The ruler of the synagogue was not a priest. He was responsible for conducting services, inviting people to read the Scriptures and preach, and in general of maintaining order. He was a layman who also had administrative duties such as taking care of the building. Normally, only one person held this post, but sometimes it could be simply an honorary position.
In a way, of course, the ruler was perfectly right. A woman who had lived with this kind of ailment for 18 years could easily have waited for just one more day to be cured. But that was not the point, as Jesus made perfectly clear.
He accused the synagogue head and his like of pure hypocrisy. There was not one of them who would hesitate to take their ox or donkey from its stall on a sabbath day in order to give it water. They put the needs of animals before that of a human being.
And what could be more appropriate than to liberate this poor woman from the slavery of her affliction on the sabbath? All the synagogue head could see was the letter of the law. He could not marvel at the healing power of Jesus and the deep compassion behind it. He could not see that he was in the presence of God’s very power.
It would be like someone at Mass criticising the brevity of a lector’s dress while being totally oblivious to the Word of God she was reading – perhaps this very text!

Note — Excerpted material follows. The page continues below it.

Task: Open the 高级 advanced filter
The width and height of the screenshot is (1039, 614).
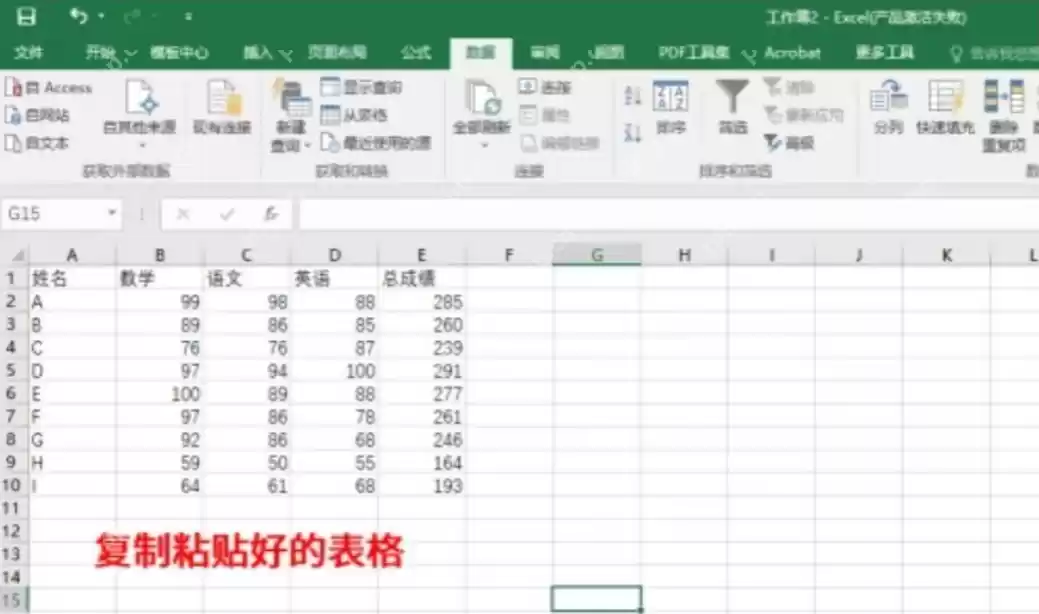Action: 793,142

There is also the sinister possibility, which was the case on other similar occasions, that the woman had been put there deliberately to see whether Jesus would violate the sabbath. It was not the sabbath that some of the religious leaders were concerned about, but of gathering evidence to convict Jesus of heresy. The story is an example of taking the beam out of our own eye before dealing with the speck in someone else’s, or of none being so blind as those who refuse to see.
In the end, we are told that Jesus’ critics were left covered in confusion, while the ordinary people, often with far more insight than their religious leaders, joyfully marvelled at what Jesus was doing.